Data Mining and Machine Learning Series

New methods, old data: exploring historical migrant letter corpora

2nd February 2021, 11:00 add to calender
Emma Moreton

Abstract

This project examines experiences of migration contained in one of the largest historical collections of migrant letters existing today, those of Irish migrants in the US and Canada during the late 18th to early 20th century. At present, the corpus contains around 4,000 texts (more are being added). The letters have been digitised and basic contextual information has been captured, such as author/recipient name and location, date of letter, relationship between participants (sibling, parent, grandparent etc.) and sex of author/recipient. The letters were collected from two sources: 1) the Documenting Ireland: Parliament, People and Migration (DIPPAM) project, an online archive hosted by Queen’s University, Belfast and 2) Professor Kerby Miller’s private collection of over 5,000 Irish migrant letters, housed at the University of Missouri.
Over the past decade there has been a growing interest in migrant letters and ‘histories from below’. Social and cultural historians have overwhelmingly used qualitative methods to study both the complex social processes of migration (such as push/pull factors and the role of institutions and communities) and the conditions and daily lives of the migrants themselves (e.g.
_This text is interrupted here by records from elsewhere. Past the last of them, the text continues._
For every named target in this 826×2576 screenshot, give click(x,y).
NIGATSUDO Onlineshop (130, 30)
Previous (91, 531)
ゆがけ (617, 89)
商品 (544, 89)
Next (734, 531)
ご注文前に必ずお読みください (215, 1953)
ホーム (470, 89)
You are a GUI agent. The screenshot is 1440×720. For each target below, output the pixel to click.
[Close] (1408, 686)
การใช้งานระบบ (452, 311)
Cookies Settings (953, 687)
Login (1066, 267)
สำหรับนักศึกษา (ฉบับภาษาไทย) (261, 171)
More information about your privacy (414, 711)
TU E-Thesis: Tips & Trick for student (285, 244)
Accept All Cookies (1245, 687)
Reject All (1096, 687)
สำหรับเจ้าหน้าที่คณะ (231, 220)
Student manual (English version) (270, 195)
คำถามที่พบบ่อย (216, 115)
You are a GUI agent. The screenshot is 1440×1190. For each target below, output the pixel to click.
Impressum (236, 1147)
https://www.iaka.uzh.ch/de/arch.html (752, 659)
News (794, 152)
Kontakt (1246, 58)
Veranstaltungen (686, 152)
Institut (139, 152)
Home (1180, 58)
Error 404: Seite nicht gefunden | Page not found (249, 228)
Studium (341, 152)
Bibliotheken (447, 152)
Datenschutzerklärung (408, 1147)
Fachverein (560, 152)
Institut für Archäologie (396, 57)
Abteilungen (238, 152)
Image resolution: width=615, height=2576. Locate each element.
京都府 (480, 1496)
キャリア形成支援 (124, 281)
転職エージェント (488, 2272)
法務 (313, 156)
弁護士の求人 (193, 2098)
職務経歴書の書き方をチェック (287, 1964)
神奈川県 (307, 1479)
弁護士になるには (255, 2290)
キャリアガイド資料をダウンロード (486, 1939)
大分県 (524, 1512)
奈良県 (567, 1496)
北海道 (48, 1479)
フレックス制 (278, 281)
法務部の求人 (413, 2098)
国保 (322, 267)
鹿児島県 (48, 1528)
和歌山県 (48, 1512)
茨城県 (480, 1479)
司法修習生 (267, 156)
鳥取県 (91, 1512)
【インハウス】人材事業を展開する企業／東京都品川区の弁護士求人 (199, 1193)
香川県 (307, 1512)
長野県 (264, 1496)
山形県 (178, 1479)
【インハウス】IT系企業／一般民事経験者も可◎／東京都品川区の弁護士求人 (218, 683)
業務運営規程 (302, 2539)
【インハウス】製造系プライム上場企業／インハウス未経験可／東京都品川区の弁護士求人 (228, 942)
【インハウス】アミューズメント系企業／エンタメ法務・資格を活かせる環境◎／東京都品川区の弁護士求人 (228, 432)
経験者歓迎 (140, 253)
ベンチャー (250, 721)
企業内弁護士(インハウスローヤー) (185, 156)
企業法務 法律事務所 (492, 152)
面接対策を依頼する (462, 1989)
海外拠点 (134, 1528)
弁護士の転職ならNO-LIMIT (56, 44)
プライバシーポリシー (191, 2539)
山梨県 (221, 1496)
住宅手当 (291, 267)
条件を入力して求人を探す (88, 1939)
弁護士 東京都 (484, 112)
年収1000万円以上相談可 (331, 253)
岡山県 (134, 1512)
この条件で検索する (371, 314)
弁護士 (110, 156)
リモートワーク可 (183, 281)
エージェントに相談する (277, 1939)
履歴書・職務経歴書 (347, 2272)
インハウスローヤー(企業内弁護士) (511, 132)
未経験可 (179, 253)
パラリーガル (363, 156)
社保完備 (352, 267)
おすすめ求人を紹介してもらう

Erickson, Miller, Kamphoefner et al.). On the other hand, linguists have used mainly quantitative methods to explore language change and variation, identity construction and pragmatic features of correspondence (e.g. Elspa?, McLelland, Nurmi and Palander-Collin). There is, in other words, a separation of work between on the one hand the detailed study of individual migrant families and their trajectories, political contexts and socio-cultural worlds, and, on the other hand, the study of how linguistic features differ and evolve. The digitisation of migrant letters, as will be discussed, makes it increasingly possible for these disciplines to work together in new and creative ways. However, finding the best means to interrogate and compare large digitised letter collections is still a challenge. Issues such as lack of punctuation and non-standard spellings are problematic, and finding ways of scaling up micro-studies (for e.g., identifying topics and themes in the discourse of one letter collection and then doing the same across the whole corpus) present technical challenges that cannot easily be addressed using corpus tools and techniques alone.
In this presentation I will outline some of the work that has already been done with the migrant letter corpus (mainly by corpus linguists, historians and political scientists). I will then discuss some of the problems we have faced when working with the corpus and where I see a need for specialists in NLP, data mining and computer science in order to fully explore this type of data.
add to calender (including abstract)

Biography

Emma Moreton is a researcher and teacher in Applied Linguistics in the Department of English at Liverpool University. She completed her PhD in Corpus Linguistics at the University of Birmingham in 2016. Emma’s publications to date use a mixed methods approach to examine the language of historical letter collections (including eighteenth century pauper letters and nineteenth century letters of migration). She is especially interested in how ego-documents can help us to understand the lives and experiences of ordinary men and women, whilst also providing new perspectives on social, cultural and economic issues of the time. Her recent publications focus, in particular, on how new technologies can be used to analyse and visualise the language and content of digitised correspondence collections, allowing users to identify topics and themes in the discourse, pragmatic functions, or letter writing networks for example (see Moreton and Culy, 2019 and De Felice and Moreton, 2019). She has worked on several JISC funded projects that explored the use of visualisation tools with corpus data and in 2014 she was Co-Investigator on an AHRC Research Networking project (Digitising experiences of migration), which examined issues surrounding the transcription, digitisation, annotation and interconnectivity of migrant letter collections from around the world.